5. Berliner Mediensucht-Konferenz 2015

PROBLEME in
virtuellen Welten
brauchen HILFEN
in realen Netzwerken


13.11.2015
Berlin



BERICHT


„Wer braucht schon eine Diagnose!?“ Hinter diesem durchaus konfrontativ gemeinten Satz – wohl gleichzeitig Frage wie Feststellung – verbirgt sich ein wesentliches Leitmotiv vieler aktueller Maßnahmen, Projekte und Studien zum Thema Medienabhängigkeit: Die Suche nach der Verortung der immer größer werdenden Probleme von – nicht nur jungen! – Menschen im Umgang mit den medialen Angeboten unserer Zeit. Es geht um einen Platz in den „Koordinaten“ der Klassifikationssysteme zur Feststellung und Anerkennung eines Störungsbildes oder eines gesundheitsrelevanten Problems und damit auch um die Finanzierung von notwendigen Behandlungen. Auch die Symposien des Fachverbands Medienabhängigkeit e.V. beschäftigten sich in den letzten beiden Jahren intensiv mit den Fragen zur Einordnung: „Angekommen! – Die Aufnahme von Internet und Computerspielsucht in das DSM-V“ (2013) und „Medienabhängigkeit – Eine Verhaltenssucht auf dem Weg zum ICD-11“ (2014).

Unter der Schirmherrschaft der Drogenbeauftragten der Bundesregierung, Frau Marlene Mortler und in enger Kooperation mit dem Gesamtverband für Suchthilfe e.V. (GVS) und dem Netzwerk für Medienabhängigkeit in Berlin und Brandenburg wurde die Konferenz als Tagesveranstaltung mit zahlreichen, sich verknüpfenden Inhalten konzipiert.

Nach Grußworten durch den Vorstandsvorsitzenden des Fachverbands und Frau Mortler referierte PD Dr. Hans-Jürgen Rumpf zu: „Diagnostik und Klassifikation von Medienabhängigkeit: Wie weit sind wir? Was bleibt zu tun?“ und schlussfolgerte auf Basis der vorgestellten Daten, es handle sich um eine ernstzunehmende Störung mit 1% Häufigkeit, die in jüngeren Altersgruppen höher sei und der weiteren Forschung bedarf.

Die anschließende, hochkarätig aus Politik, Leistungsträgern, Fachverband, Praxis und Forschung besetzte Podiumsdiskussion wurde mit einem Update zur derzeitigen Situation gestartet, um sich dann mit dem Thema: „Wer braucht schon eine Diagnose?“ kritisch, reflektierend und auf den Forschungsstand bezogen auseinanderzusetzen.
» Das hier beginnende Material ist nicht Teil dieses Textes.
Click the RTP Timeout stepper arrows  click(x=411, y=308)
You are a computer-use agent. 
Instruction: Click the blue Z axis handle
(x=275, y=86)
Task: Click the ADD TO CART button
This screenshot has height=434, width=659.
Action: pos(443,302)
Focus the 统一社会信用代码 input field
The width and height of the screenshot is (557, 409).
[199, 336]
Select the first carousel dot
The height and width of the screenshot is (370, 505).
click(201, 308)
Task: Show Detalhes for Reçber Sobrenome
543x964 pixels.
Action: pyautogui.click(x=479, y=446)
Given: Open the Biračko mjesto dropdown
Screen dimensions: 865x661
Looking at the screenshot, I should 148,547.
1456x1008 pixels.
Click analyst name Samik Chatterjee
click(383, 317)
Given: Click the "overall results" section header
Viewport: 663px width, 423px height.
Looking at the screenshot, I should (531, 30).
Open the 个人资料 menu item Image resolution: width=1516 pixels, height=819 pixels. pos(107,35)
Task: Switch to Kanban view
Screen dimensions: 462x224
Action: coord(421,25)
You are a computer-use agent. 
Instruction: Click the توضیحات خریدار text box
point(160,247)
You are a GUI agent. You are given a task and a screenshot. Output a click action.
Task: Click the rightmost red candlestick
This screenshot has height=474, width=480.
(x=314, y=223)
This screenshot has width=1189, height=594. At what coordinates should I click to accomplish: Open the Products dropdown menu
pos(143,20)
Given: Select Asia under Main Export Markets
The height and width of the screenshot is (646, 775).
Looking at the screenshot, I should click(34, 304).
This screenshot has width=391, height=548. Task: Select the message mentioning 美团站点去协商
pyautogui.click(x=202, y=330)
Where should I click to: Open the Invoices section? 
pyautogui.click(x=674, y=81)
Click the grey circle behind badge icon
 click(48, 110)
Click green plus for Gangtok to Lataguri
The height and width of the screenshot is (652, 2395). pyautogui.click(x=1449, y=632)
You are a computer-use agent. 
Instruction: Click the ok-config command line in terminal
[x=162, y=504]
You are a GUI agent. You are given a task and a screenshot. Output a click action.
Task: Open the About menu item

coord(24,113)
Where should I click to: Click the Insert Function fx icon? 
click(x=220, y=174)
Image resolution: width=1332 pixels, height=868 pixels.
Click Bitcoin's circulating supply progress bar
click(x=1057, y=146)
Dass es sich um ein eigenständiges Krankheitsbild handle, bot in Übereinstimmung die Grundlage für ganz unterschiedliche Positionen vom dysfunktionalen Medien-Gebrauch bis zur mehrheitlich geteilten Sichtweise einer Suchterkrankung und entsprechender Beratungs-/Behandlungsmodelle. Über die Finanzierung derselben wird sicherlich auch in Zukunft noch Forschungs- und Klärungsbedarf bestehen, weshalb vom Fachverband ein „runder Tisch“ aus Behandlern, Kostenträgern und Politik zur Entwicklung von Leitlinien angeregt wurde.

Dr. Stephan Humer aus dem Kreis des Netzwerks Berlin-Brandenburg stellte ein digitales Konzept für die Mediensuchthilfe vor, bei dem er geschickte Verknüpfungen zwischen kriegerisch geführten und gesellschaftlichen Revolutionen herstellte, um die Auswirkungen der sich verändernden Mediennutzung plastisch abzubilden.

Nach der Mittagspause und vielen zusätzlichen Anregungen durch die „Poster-Sessions“, bei der Einrichtungen Ihre Arbeit und Schwerpunkte vorstellen konnten, ging es in die Workshops zur Praxis von Prävention, Beratung und Behandlung. Die Bandbreite reichte von Net-Piloten (Andreas Pauly), virtueller Selbsthilfe (Patrick Durner), über „Psychopathologische und neuropsychologische Korrelate der Internetsucht“ (Matthias Brand), ungewöhnlichen Titeln wie „Wenn der Avatar den Müll runterträgt“ (Reto Cina/Robert Schöneck), bis hin zu „Ambulante Therapie bei exzessivem bis pathologischem Internetkonsum im Einzel- und Familiensetting“ (Niels Pruin).

Abgerundet wurde die Mediensucht-Konferenz vom Vortrag „Heimliche Heldinnen – Internetsüchtige Mädchen im deutschen Suchthilfesystem“ – von Markus Wirtz mit viel Esprit und beeindruckenden Bildern vorgetragen.